Trans-Planckian enhancements of the primordial non-Gaussianities
Hael Collins, R. Holman
TL;DR
This work investigates how short-distance Lorentz-violating effects during inflation can enhance primordial non-Gaussianities. Using an effective-field-theory framework with two leading cubic operators that break time vs. space symmetries, it computes the resulting three-point function amplitudes ${\cal A}_1$ and ${\cal A}_2$ and translates them into an effective $f_{\rm nl}$ with distinct momentum dependences. It finds that Case I yields a nearly scale-independent enhancement $f_{\rm nl} \sim \sqrt{\epsilon}\,{M_{\rm pl}\over M}$, while Case II produces a scale-dependent, oscillatory signal that grows with $k$, both subject to stringent current and future observational bounds. The results imply that three-point constraints can tightly bound the trans-Planckian scale $M$, often more strongly than the power spectrum, guiding the viability of Lorentz-violating scenarios in inflation.
Abstract
This article examines how breaking a Lorentz-invariant description of nature at tiny space-time intervals would affect the non-Gaussian character of the pattern of primordial perturbations left by inflation.
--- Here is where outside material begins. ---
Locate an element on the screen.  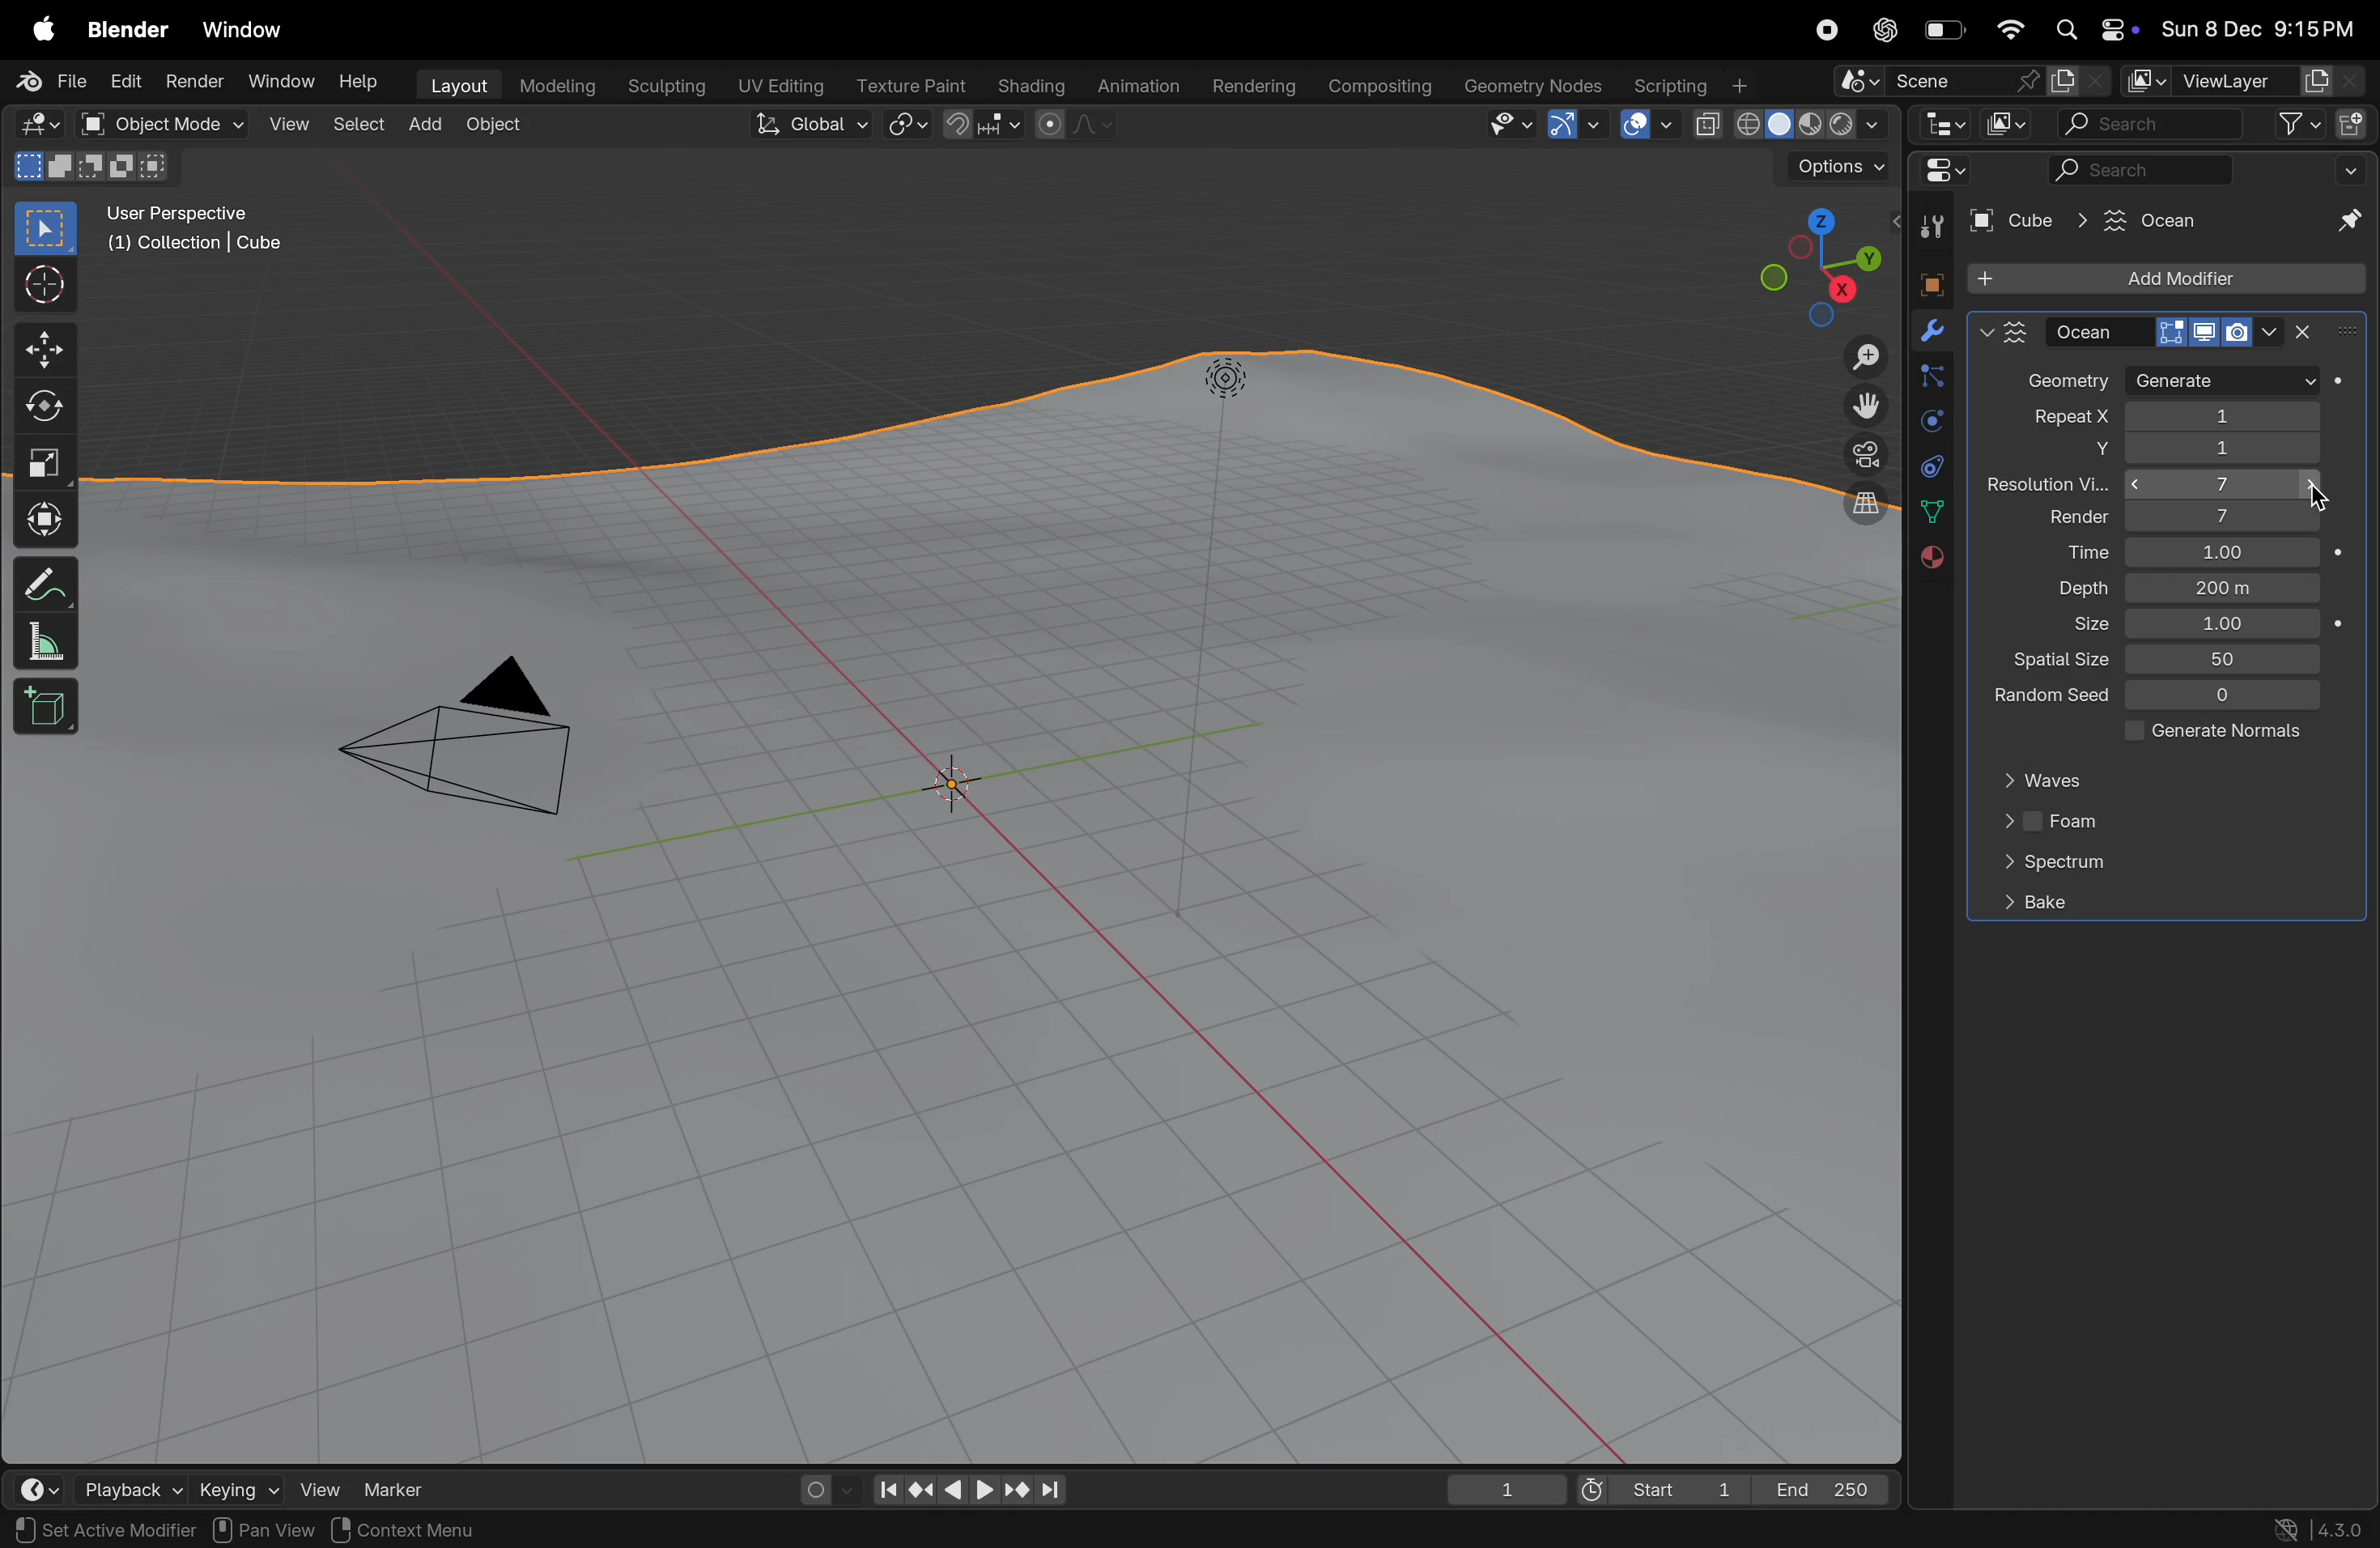
view is located at coordinates (317, 1486).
We specifically study a set of irrelevant operators that preserve the spatial symmetries of the usual inflationary background. The non-Gaussian component in the primordial fluctuations can be much larger than the usual, small, inflationary prediction and can thus lead to much stronger constraints on the role of "trans-Planckian" physics in inflation than those from the measurements of the primordial power spectrum.